The current delays are playing out as the costs of building housing, affordable or not, have increased across the country in recent years, said Shaun Donovan, director of national affordable housing organization Enterprise Community Partners and a former director of the Department of Housing and Urban Development under President Barack Obama.

"This is not a problem of affordable housing in Louisiana. This is a national problem that costs that we've seen, inflation and costs, have gone up everywhere," Donovan said. "Ironically, they're creating the very problem that they're concerned about by driving up costs with these delays."

In a letter to Louisiana Housing Corp.'s former executive director Marjorianna Willman about Landry's cost-containment policy, John Sullivan, Gulf Coast director of state and local policy for Enterprise, shared a study of its portfolio of affordable housing that found that development costs in Louisiana are significantly lower than in other states. The median total development cost of its projects nationwide from 2019-2024 was just over $300,000, while the median cost of the seven projects completed in Louisiana during that time was under $230,000.

"We have concerns that drastic changes to the cost-containment measures already in place could severely impact project quality," wrote Sullivan.

A spokesperson for Landry did not respond to a request for comment.

Next steps

The commission next meets on Thursday, and the Lafitte and Canal street projects are back on the agenda. Also on the agenda are three other affordable housing projects proposed across the state.

Dwyer said he is hopeful that the projects will be approved.

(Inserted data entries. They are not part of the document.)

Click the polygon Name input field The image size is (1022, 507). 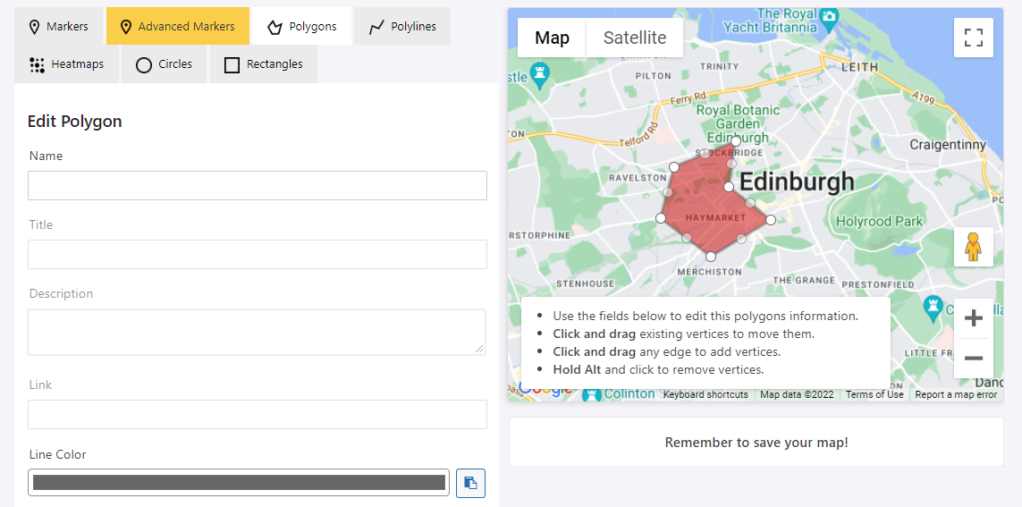(x=257, y=186)
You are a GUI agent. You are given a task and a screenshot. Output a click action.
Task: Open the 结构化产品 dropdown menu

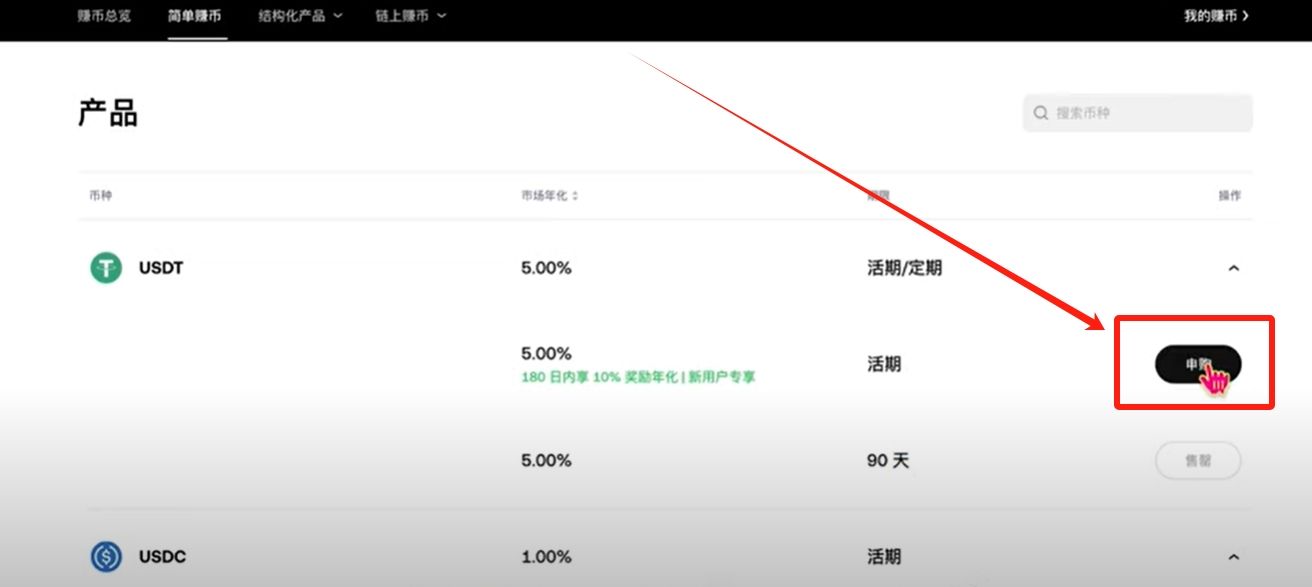(298, 16)
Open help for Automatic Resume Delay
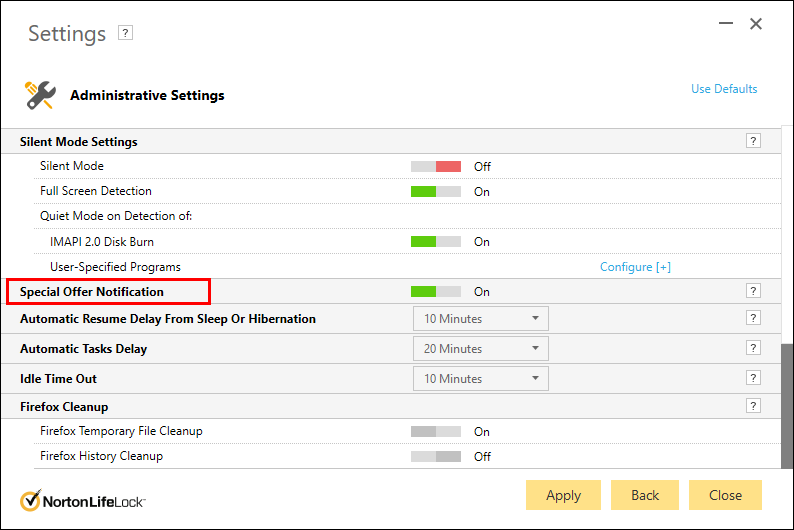 (x=753, y=319)
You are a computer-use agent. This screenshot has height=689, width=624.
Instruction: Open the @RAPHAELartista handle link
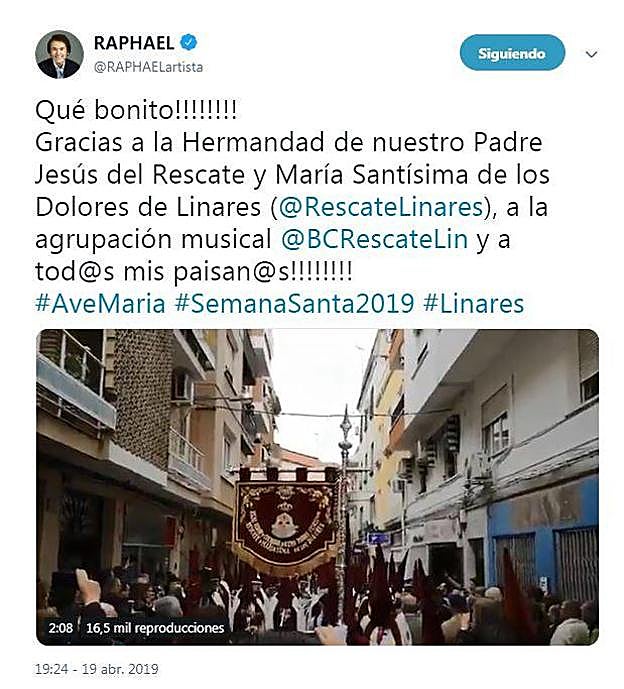149,67
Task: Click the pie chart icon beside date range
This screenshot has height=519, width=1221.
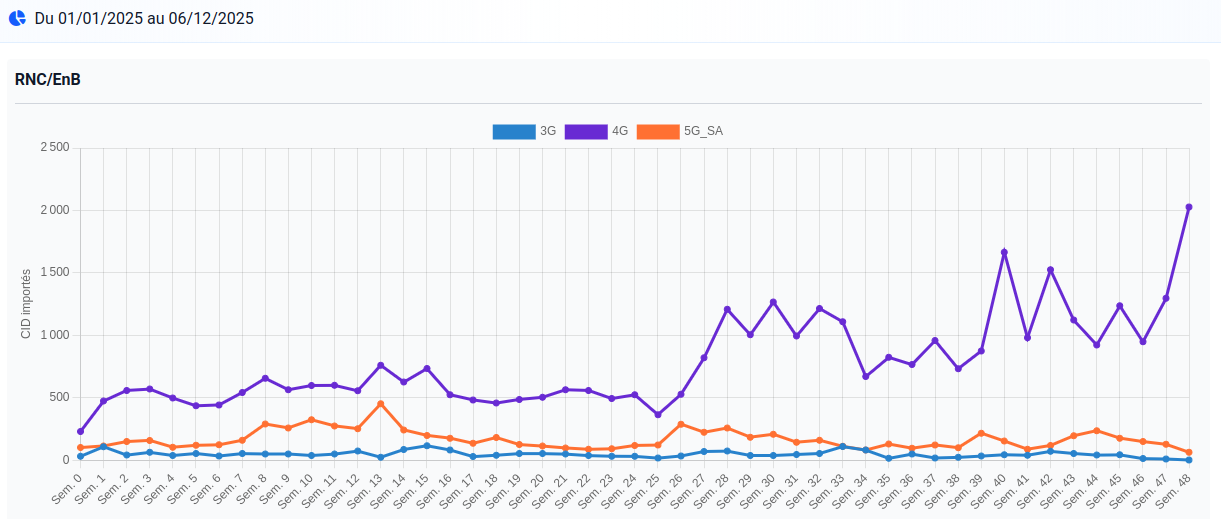Action: point(17,18)
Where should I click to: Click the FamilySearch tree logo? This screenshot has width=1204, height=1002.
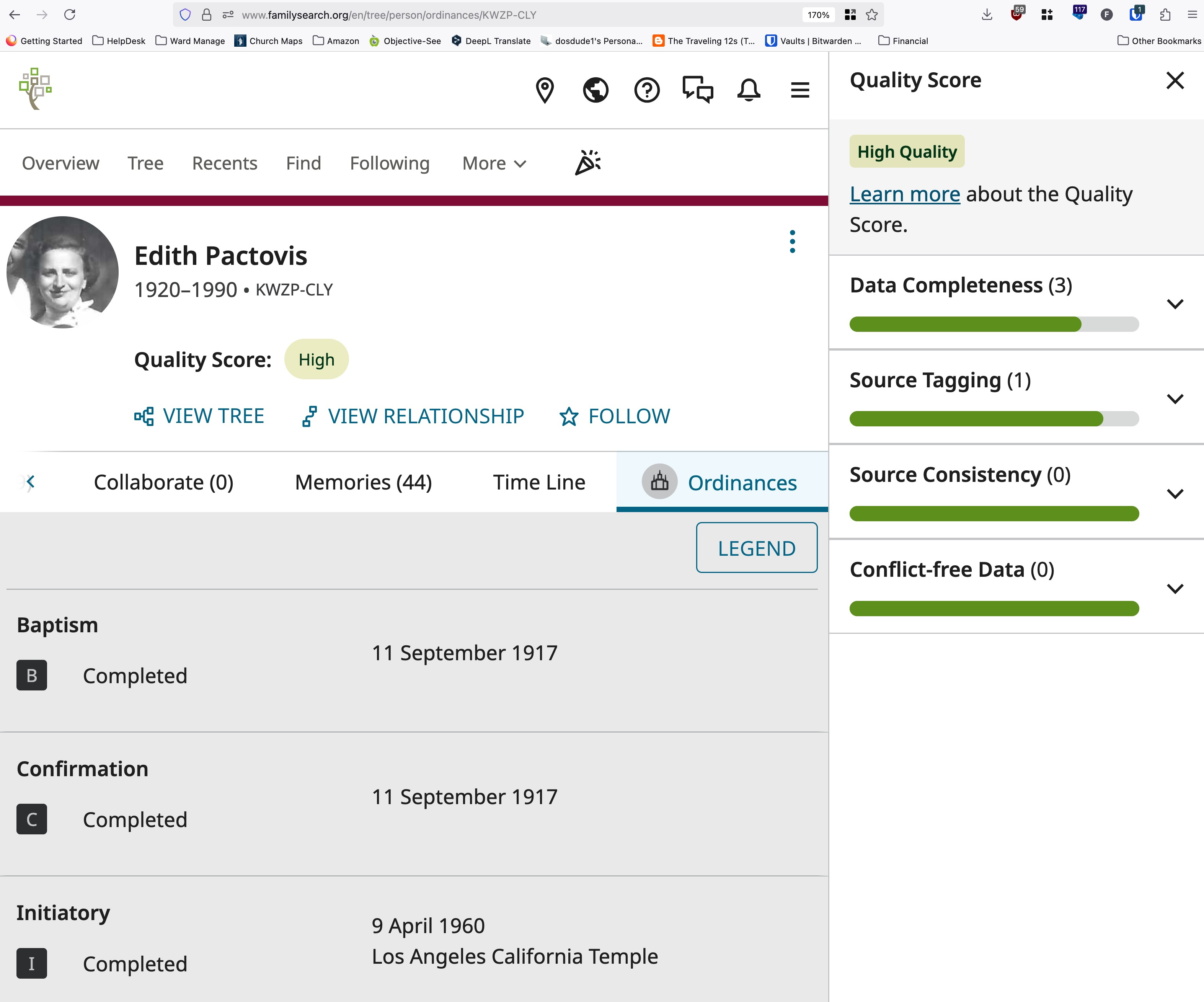(36, 89)
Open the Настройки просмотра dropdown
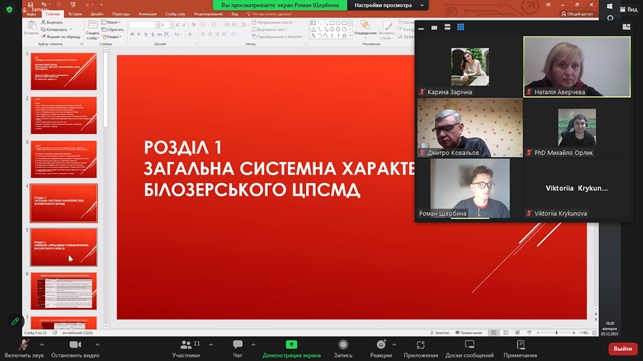The image size is (643, 361). [388, 5]
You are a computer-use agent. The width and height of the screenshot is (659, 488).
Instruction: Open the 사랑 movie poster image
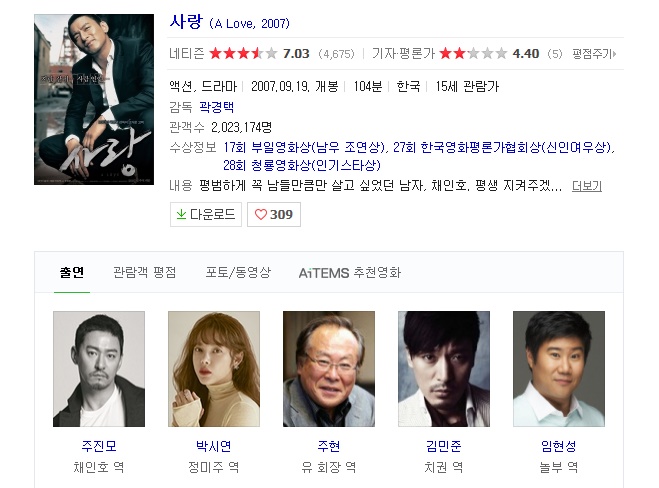pos(94,99)
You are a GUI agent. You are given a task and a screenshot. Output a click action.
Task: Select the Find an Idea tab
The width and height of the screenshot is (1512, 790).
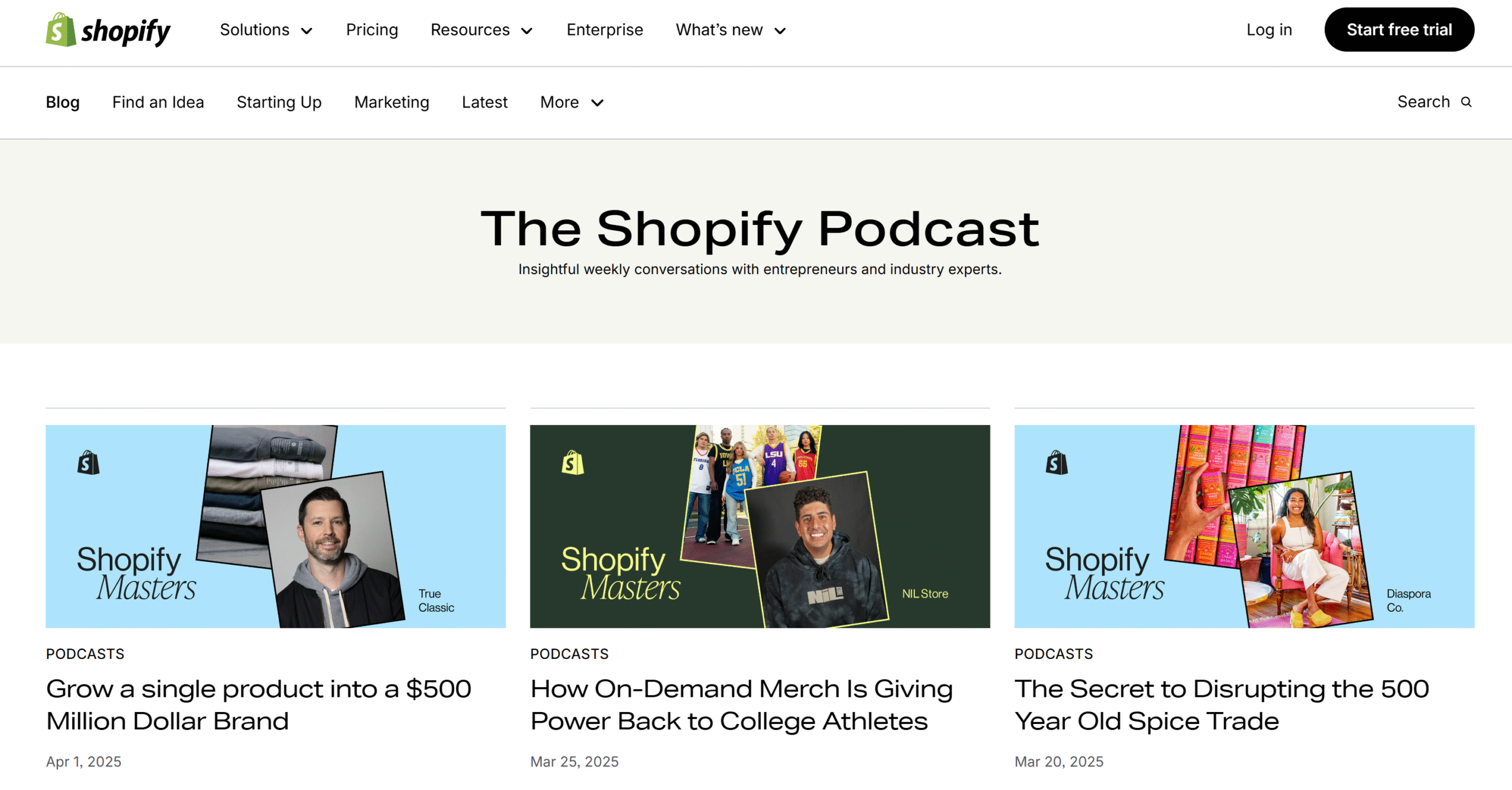point(158,102)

Louisiana Housing Corporation leaders have met multiple times with the auditors' office and bond commission members in recent months, he said, and the housing agency developed a template for developers to use to break down and justify costs to the commission.

"We think we've come up with a process that is going to satisfy that kind of an examination of what the development costs are," he said.

Jeff Crouere, a spokesperson for Fleming, the treasurer, said that the developers have been cooperative with the commission's requests in recent weeks.

"We're hoping to approve as many of these projects as we can at the meeting on Thursday," he said. "Our goal is to try to be good stewards of state funds and to make sure that this is going to be in line with what we believe to be the correct cost per unit."

Bacala said last week that he had yet to fully review new information the developers submitted to justify their projects' costs. He said he wasn't sure how he might vote.

"The questions that we're asking, we're waiting for definitive answers about exactly the issues that were raised," he said, adding that the commission is "making sure that we're using the money in the most efficient way to provide the most units to the public."

Amanda Spain, an attorney representing the Louisiana Housing Corporation, said at that agency's October conference that continued delays could impact other affordable housing projects in the pipeline. Projects that are being funded with federal Department of Urban Housing and Development aid tied to storms in 2021 have a deadline of 2028 to have units completed and filled.

"If you don't deliver the units and get the housing built, HUD is very, very serious about taking that money back," said Spain. "That's what keeps me up at night."